Nací en una aldea minúscula. Me han dicho que estaba situada en algún lugar parte de un territorio jordano, y luego trasjordano, y luego cisjordano, pero como no he frecuentado nunca el colegio no sé nada de la historia de mi país. También me han dicho que nací allí en 1958, o en 1957... Por lo tanto, ahora tengo cuarenta y cinco años. Hace veinticinco años sólo sabía hablar árabe, no me había alejado nunca más que a escasos kilómetros de la última casa de mi pueblo, sabía que había pueblos más lejos sin haberlos visto. No sabía si la Tierra era redonda o plana, ¡no tenía ni idea del propio mundo! Sabía que había que odiar a los judíos que se habían apoderado de la tierra, mi padre los llamaba “cerdos”. No había que acercarse a ellos, ni hablarles ni tocarlos, porque corríamos el riesgo de convertirnos en cerdos como ellos. Tenía la obligación de rezar mis plegarias al menos dos veces al día, las recitaba como mi madre y mis hermanas, pero no me enteré de la existencia del Corán hasta muchos años más tarde, en Europa. Mi único hermano, el rey de la casa, iba al colegio, pero las niñas no. Nacer niña en mi país es una maldición. Una esposa debe primero tener un hijo, al menos uno, y si sólo tiene hijas se burla de ella. Hacen falta dos o tres hijas como máximo para hacer las labores de la casa, de la tierra y del ganado. Si llegan más niñas son recibidas como una gran desgracia que hay que eliminar lo antes posible. Así viví hasta que tuve más o menos diecisiete años, sin saber nada más que, como era niña, valía menos que un animal.
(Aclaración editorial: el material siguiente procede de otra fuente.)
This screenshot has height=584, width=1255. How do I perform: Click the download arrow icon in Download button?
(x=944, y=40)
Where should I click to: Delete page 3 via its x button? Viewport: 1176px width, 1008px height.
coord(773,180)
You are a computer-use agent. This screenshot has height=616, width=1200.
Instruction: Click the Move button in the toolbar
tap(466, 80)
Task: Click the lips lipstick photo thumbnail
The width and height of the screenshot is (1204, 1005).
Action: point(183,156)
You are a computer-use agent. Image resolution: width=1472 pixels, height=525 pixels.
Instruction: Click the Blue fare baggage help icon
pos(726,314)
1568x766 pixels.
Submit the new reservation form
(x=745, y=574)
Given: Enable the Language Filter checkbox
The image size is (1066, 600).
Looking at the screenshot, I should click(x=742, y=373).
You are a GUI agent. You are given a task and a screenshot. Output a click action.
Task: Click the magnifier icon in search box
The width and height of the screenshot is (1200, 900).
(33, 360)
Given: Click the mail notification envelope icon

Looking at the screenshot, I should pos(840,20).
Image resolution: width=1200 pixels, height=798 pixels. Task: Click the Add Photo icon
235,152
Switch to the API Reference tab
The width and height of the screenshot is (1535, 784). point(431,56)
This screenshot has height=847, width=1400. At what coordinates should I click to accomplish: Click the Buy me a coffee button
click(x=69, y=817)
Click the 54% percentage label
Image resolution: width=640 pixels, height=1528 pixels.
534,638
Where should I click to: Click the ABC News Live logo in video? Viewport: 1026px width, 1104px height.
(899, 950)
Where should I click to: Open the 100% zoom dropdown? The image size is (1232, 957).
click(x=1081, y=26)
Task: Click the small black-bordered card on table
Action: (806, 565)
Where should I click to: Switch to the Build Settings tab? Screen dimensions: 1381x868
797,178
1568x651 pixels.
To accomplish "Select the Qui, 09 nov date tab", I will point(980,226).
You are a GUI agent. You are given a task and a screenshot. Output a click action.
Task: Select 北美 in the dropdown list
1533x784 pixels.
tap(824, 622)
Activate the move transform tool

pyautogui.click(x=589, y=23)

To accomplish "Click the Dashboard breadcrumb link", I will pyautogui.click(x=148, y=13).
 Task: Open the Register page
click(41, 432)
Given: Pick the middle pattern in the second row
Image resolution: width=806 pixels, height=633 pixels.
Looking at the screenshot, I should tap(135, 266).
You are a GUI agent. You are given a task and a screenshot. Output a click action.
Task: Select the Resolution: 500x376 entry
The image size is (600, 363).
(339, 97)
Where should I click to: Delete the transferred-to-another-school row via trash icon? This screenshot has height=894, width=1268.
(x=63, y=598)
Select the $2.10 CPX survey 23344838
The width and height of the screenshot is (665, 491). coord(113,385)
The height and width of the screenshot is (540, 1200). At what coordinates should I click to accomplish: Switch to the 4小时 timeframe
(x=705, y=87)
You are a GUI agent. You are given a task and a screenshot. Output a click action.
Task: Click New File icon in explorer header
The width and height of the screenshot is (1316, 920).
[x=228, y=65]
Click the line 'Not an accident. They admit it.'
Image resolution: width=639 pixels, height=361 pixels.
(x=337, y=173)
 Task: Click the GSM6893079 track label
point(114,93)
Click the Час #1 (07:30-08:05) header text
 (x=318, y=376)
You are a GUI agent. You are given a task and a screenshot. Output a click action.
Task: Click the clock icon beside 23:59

Ésa fue mi primera vida, la vida de una mujer árabe en Cisjordania. Duró veinte años, y allí morí. Morí físicamente, socialmente, para siempre.

Mi segunda vida empieza en Europa a finales de los años setenta, en un aeropuerto internacional. Soy un desecho humano que sufre sobre una camilla. Huelo tanto a muerte que los pasajeros del avión que me llevó hasta allí llegan a protestar. Incluso disimulada tras una cortina, mi presencia resultó insoportable. Me dicen que voy a vivir, pero yo sé bien que no, y espero la muerte. Incluso le suplico que me lleve. La muerte es preferible al sufrimiento y la humillación. Si ya no queda nada de mi cuerpo, ¿por qué querrán hacerme vivir si yo deseo dejar de existir en cuerpo y alma?

Todavía hoy me asalta esta idea. Hubiera preferido morir, es cierto, que enfrentarme a esta segunda vida que me ofrecían con tanta generosidad. Pero sobrevivir, en mi caso, era un milagro. Me permite ahora testificar en nombre de todas aquellas que no tuvieron esa oportunidad, que mueren todavía hoy por esta única razón: ser mujer.

Tuve que aprender francés escuchando hablar a la gente y esforzándome en repetir las palabras que me explicaban a través de signos: yo respondía, por tanto, “sí” o también con gestos.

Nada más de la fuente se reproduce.